Technically, my father’s hometown was Ottumwa, Iowa. Farm country. But they later moved to Oklahoma–where he got his Okie accent–and then settled in Southern California. In Rialto. Back then, it was a sleepy community just east of LA, not far from Big Bear and Palm Springs. After WWII, my father–a young sailor–got a house in San Bernardino with his then-wife and raised a family. He eventually messed it up, as he always did, and then left to wander the US and met my mother.
The two of them lived in Rialto briefly, while my grandfather was alive–before I was born. My mother was full of stories about the area. About the grandfather I never met. About Palm Springs. It was beautiful and peaceful. I have a shoebox filled with beautiful photos of my dad’s ex wife on beaches with their baby. There are photos of my stately grandpa –so tall and dignified.

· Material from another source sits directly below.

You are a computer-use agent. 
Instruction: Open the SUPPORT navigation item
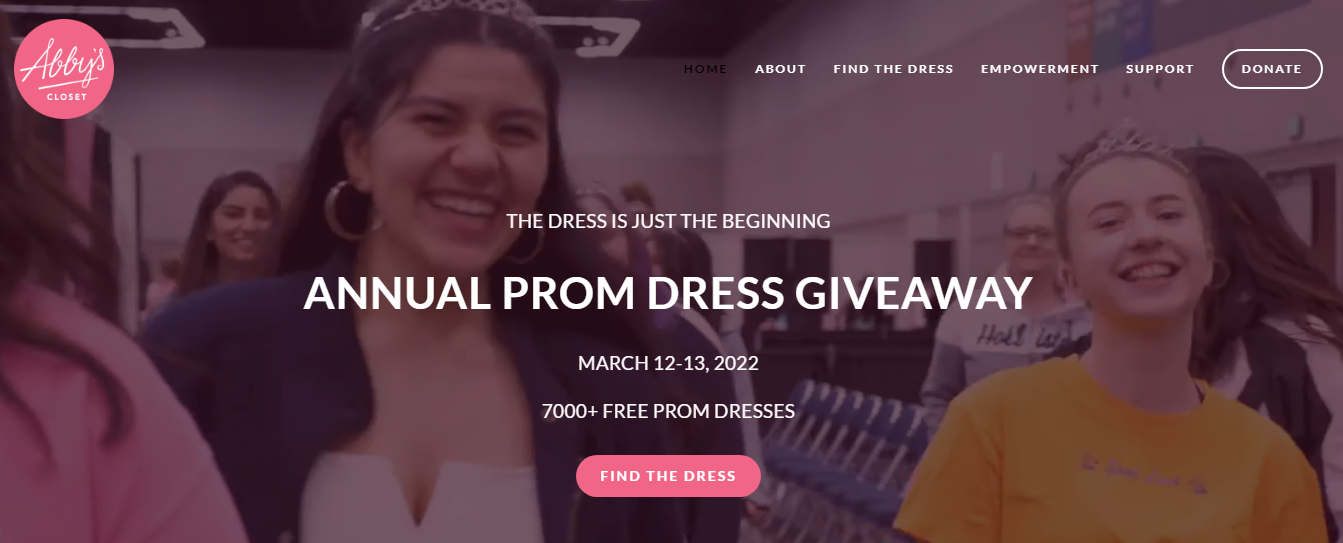pos(1160,69)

For my mother, it was home during a time when she had no home. And I guess it was my father’s too. It was where my namesake grandmother was buried.
I’ve never been to that house. I’ve thought of visiting–actually planned a trip, roughly, for after the move. To try to wrap my head around my father’s life before me. Around that place that started the downward spiral. I was surprised to see how urban it seemed now. Surprised that Yucca Valley–this place my Mama referred to often–was some kind of desert oasis where people went for meditation retreats.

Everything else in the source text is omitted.